Gostava de mudar o protetor de tela do seu computador conforme seu humor. O problema é que seu humor era menos reflexo do seu estado de espírito que de sua personalidade, e como ela tinha o gene da felicidade, o protetor de tela estava sempre enfeitado com bebês sorridentes, bichinhos fofinhos, flores coloridas, paisagens deslumbrantes e ensolaradas ou, para os dias que estava de “mau” humor, apenas cores vibrantes como figuras geométricas em 3D.
Para sua colega de trabalho, que fazia a contabilidade, aquilo era irritante, já que para ela a vida era bidimensional e exata. Para seu chefe, aquilo era dispersante, já que para ele o mais importante era o foco no negócio, não em sonhos. Para ela, era apenas uma maneira de se lembrar de coisas belas e simples, mas que trazem muita alegria só pelo fato de existirem, sem a necessidade de somarem a nada, nem de serem bem sucedidas financeiramente para serem realizadas.

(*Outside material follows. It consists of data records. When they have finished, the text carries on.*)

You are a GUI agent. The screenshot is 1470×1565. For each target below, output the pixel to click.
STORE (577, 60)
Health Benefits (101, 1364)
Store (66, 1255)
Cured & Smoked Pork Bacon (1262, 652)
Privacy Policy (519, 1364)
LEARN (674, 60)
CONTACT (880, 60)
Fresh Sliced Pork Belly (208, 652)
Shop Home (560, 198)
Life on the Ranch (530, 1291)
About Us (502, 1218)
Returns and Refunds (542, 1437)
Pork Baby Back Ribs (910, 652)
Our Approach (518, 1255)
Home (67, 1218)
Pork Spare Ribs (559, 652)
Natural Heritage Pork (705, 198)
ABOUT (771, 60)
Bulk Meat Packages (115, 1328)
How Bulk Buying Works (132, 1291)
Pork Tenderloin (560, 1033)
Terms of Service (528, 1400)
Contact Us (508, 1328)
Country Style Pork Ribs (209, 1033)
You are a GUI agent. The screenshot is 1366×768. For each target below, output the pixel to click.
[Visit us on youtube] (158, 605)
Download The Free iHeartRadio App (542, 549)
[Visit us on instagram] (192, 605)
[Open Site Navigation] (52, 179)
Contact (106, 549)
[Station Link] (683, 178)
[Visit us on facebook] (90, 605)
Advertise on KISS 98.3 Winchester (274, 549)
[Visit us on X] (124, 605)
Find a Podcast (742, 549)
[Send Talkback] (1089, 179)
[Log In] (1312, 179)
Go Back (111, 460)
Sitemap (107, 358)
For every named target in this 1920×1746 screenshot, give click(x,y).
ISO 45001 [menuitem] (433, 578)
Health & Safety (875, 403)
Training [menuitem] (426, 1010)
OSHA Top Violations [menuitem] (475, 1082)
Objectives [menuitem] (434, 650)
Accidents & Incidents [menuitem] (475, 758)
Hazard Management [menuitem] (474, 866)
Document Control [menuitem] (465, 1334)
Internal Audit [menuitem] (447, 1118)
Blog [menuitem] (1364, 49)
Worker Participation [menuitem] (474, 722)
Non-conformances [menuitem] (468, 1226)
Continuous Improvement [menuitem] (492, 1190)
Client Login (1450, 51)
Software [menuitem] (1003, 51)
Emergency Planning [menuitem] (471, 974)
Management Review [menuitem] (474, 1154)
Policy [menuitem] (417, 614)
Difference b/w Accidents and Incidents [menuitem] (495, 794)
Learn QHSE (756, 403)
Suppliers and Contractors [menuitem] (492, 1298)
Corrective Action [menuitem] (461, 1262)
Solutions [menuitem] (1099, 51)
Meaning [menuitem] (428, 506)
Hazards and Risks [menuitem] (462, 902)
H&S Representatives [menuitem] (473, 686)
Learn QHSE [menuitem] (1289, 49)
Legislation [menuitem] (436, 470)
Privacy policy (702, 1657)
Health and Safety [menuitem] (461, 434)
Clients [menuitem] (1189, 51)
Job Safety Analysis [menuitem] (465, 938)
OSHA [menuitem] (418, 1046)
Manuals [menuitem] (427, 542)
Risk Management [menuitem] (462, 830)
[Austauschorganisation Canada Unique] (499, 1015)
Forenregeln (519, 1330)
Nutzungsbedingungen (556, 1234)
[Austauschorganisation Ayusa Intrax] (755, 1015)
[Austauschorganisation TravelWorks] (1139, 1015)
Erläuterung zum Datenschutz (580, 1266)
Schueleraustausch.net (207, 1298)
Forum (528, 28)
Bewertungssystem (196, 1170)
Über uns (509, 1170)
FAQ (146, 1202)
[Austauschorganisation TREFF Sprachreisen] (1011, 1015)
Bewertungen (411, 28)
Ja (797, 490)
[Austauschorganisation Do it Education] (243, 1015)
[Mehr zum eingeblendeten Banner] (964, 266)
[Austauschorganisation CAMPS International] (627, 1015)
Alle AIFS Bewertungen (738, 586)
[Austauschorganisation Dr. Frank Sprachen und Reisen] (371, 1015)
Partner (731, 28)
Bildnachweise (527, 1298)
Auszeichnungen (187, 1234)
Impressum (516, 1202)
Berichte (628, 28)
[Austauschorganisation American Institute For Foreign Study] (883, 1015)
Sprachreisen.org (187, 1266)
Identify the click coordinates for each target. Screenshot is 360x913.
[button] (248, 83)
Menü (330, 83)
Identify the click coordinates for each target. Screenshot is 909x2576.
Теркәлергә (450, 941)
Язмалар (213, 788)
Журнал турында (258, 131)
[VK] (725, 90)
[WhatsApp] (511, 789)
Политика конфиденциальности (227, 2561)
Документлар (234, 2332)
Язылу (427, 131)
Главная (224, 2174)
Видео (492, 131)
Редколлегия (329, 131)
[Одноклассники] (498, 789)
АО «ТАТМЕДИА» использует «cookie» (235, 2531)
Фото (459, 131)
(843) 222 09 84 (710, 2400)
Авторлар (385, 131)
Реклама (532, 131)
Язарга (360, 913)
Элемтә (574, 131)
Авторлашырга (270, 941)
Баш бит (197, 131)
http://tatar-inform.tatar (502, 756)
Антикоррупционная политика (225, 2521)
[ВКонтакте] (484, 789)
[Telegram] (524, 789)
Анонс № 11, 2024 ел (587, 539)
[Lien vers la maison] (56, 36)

Mas era humana, e como tal, suscetível aos reveses e influências da vida e por isso, determinado dia, sua tela amanheceu preta, sem nenhum desenho, apenas os ícones das pastas mais acessadas. O seu gene da felicidade estava sucumbindo à dor da solidão e frustração amorosa. Descobriu que por causa da sua alegria e sorriso permanente, ao seu redor a julgavam tola, pois quem poderia ser tão feliz que não fosse tolo, que não tivesse déficits mentais. Sentiu-se julgada à revelia e condenada injustamente. Revoltou-se. Pegou em armas e foi combater mau humor com cara feia, vestiu-se de cores sóbrias e neutras, inexpressivas e frias, gelou-se por dentro e por fora, e para sua infelicidade, alcançou seu objetivo, conseguindo o respeito que queria.
Dependia do emprego, senão teria jogado tudo para o alto, pois aquela armadura de mulher séria, cínica e ríspida pesava mais que chumbo sobre sua alma leve, clara e amorosa. Todos os dias ia trabalhar travestida de durona e voltava para casa mais mole do que nunca. Para compensar adotou dois gatos e um cachorro, encheu a casa de plantas e bonecas e já estava pensando seriamente na produção independente de um bebê. Refugiava-se em seu recanto aconchegante e fora do trabalho só se reunia com os seus, a sua turma, que gostava do mesmo que ela e acreditava na inteligência feliz. E de protetor de tela passou para protetor de pele, para no trabalho fingir ser triste, para em casa poder ser feliz.